How to Find High-Alpha Stocks That Can Change the Game for Momentum Traders and Investors

Most traders know how to look at performance, but very few know how to get an accurate read on momentum within performance.

That’s the key distinction that Barchart’s Senior Market Strategist John Rowland, CMT, and Chart of the Day columnist Jim Van Meerten unpack in this video clip – and it’s an essential, practical lesson for traders trying to avoid chasing tops or holding stocks past their prime.

 

The conversation centers on two deceptively simple metrics:

  • Weighted Alpha
  • 52-Week Performance

Individually, both are useful. Together, they can tell you whether a trend is accelerating, stalling, or quietly losing steam.

Why 52-Week Performance Alone Can Be Misleading

Any given stock’s 52-week performance number is a snapshot. It tells you how a stock performed between two fixed points in time — today versus a year ago.

That’s valuable context, especially for long-term investors.
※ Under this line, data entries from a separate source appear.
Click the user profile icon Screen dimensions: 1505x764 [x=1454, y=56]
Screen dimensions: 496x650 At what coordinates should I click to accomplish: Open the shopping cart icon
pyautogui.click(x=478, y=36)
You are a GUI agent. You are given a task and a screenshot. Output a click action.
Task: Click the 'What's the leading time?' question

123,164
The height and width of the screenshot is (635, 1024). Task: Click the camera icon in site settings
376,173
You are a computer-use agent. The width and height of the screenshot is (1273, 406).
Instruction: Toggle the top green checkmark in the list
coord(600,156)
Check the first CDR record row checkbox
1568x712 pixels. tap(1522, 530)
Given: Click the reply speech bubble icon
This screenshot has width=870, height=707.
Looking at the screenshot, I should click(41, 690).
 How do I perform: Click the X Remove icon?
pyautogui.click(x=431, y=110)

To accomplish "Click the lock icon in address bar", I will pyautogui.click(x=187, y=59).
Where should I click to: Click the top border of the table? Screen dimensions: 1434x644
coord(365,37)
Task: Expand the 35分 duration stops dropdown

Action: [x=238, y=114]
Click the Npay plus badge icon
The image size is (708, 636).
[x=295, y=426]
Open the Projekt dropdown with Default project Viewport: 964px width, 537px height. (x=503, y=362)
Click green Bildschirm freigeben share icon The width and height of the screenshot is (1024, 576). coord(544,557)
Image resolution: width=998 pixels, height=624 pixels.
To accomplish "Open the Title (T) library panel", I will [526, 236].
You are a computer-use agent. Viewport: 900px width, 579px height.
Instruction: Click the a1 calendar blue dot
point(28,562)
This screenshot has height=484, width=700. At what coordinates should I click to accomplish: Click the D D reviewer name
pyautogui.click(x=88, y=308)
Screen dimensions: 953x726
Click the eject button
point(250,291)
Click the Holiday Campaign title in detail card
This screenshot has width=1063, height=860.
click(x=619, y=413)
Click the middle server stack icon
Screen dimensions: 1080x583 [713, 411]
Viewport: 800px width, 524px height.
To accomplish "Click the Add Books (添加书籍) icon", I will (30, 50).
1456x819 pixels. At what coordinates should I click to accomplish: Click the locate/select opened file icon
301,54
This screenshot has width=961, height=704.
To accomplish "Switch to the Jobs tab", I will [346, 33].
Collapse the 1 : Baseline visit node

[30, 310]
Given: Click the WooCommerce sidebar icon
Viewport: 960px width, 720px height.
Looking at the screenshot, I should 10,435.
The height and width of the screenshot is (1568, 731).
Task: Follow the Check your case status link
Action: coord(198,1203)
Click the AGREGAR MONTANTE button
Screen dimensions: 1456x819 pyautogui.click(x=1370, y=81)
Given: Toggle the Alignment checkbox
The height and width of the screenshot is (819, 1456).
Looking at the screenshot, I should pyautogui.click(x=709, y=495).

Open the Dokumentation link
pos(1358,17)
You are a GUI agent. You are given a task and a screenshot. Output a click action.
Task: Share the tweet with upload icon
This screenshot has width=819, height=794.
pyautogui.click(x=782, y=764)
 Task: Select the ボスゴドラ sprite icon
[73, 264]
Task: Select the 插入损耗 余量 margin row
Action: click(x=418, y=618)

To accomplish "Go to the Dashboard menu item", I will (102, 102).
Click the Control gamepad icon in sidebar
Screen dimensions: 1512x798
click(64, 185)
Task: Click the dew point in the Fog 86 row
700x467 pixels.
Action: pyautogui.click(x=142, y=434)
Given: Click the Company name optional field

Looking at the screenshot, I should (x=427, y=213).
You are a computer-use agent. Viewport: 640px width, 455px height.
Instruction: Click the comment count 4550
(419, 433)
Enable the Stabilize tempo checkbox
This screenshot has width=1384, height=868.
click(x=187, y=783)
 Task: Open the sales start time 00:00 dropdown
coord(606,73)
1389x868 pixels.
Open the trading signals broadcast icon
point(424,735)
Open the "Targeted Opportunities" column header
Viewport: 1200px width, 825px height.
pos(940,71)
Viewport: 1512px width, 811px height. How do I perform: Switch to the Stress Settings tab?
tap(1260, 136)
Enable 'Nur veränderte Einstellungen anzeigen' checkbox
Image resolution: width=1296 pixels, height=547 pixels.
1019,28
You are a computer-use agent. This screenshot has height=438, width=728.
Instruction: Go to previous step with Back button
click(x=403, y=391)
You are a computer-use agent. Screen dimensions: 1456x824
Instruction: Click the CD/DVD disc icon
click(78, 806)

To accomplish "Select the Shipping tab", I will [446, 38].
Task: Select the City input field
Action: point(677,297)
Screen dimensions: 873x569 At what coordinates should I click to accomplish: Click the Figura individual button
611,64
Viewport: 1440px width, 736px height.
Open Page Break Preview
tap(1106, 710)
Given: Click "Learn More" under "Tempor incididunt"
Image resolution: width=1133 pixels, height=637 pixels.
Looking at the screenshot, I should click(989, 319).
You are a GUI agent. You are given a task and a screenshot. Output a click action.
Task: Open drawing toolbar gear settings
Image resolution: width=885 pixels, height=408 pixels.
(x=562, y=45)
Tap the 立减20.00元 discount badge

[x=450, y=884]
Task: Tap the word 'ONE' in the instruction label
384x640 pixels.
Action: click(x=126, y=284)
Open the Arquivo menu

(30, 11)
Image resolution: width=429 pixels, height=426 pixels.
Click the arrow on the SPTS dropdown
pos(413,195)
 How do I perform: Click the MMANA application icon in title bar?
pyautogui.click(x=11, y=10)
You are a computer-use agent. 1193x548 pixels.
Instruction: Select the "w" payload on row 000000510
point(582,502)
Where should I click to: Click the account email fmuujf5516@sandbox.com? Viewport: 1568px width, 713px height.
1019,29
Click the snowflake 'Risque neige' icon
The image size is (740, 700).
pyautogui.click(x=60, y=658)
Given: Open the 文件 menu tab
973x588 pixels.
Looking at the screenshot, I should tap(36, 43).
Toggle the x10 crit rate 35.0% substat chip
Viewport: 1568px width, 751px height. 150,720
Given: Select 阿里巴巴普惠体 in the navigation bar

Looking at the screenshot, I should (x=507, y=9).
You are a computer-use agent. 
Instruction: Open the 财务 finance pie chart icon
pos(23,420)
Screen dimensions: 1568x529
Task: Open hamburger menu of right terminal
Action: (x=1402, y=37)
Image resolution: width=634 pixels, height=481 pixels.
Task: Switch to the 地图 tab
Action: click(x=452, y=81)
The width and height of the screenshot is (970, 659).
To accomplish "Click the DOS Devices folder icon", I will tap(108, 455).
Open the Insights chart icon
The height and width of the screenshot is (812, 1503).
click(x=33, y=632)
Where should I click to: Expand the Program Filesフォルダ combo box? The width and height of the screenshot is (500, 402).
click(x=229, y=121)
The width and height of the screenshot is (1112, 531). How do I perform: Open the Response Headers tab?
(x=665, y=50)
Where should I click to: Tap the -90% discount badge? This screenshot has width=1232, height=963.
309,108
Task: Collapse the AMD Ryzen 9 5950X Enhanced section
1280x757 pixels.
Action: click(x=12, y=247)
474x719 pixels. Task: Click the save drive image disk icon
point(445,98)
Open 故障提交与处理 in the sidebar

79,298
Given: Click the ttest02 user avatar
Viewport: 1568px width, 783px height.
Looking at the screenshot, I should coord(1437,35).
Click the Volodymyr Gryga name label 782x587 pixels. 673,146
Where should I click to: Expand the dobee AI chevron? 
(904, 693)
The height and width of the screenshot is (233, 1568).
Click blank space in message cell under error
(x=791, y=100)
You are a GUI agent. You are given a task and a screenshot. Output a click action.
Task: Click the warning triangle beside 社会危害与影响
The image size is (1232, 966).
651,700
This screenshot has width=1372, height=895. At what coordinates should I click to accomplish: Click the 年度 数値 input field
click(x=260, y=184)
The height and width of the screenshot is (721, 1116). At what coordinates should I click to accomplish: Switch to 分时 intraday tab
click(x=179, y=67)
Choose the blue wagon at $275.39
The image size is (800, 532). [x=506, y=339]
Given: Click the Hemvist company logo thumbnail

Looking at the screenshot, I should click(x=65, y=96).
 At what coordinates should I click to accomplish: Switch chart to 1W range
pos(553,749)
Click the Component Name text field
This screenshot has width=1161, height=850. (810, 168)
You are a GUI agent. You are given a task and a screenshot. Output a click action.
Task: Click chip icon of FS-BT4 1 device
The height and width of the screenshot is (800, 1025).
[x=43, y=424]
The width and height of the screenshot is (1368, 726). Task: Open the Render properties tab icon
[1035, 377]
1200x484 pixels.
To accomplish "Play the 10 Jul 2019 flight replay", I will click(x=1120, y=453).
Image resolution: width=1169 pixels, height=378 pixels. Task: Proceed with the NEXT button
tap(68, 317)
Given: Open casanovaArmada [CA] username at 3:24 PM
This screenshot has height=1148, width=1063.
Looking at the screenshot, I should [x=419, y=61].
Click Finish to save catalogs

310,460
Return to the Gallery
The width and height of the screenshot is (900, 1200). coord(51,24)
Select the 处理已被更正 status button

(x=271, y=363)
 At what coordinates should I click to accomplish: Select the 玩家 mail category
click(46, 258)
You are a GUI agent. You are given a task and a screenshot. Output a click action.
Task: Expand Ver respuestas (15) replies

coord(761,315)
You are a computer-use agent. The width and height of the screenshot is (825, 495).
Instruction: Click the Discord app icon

But it has one major limitation: It doesn’t care when those gains happened.

A stock could be up 30% over the last year… but if most of those gains were accrued months ago, the trend may already be tired.

That’s where Weighted Alpha changes the game.

What Weighted Alpha Really Measures

Weighted Alpha places more importance on recent price action.

As John explains in the clip, swing traders and momentum traders use it in two ways, as both (1) a timing tool and (2) a risk-management signal.

  • When Weighted Alpha is rising, it suggests momentum is accelerating right now.
  • When it flattens or rolls over, it can signal trend exhaustion, even if price still looks strong on the surface.

This is how pros spot changes in asset behavior before they show up in headlines.

The Relationship That Matters Most

Jim Van Meerten lays out the framework for putting these metrics to work:

Weighted Alpha ABOVE 52-week performance:

 → Momentum is accelerating

 → Trend strength is increasing

Weighted Alpha BELOW 52-week performance

 → Momentum is decelerating

 → Trend may still be positive, but risk is rising

The latter scenario doesn’t automatically mean “sell.” Instead, it means traders may want to adjust expectations, position size, or time horizon.

That kind of nuance is what separates disciplined traders from emotional ones.

Why This Matters for Both Traders and Investors

John and Jim operate along different timeframes, but they agree on one rule: If a stock isn’t beating its benchmark, it probably doesn’t belong in your portfolio.

  • For long-term investors, strong 52-week performance confirms the primary trend.
  • For traders, rising Weighted Alpha confirms short-term momentum.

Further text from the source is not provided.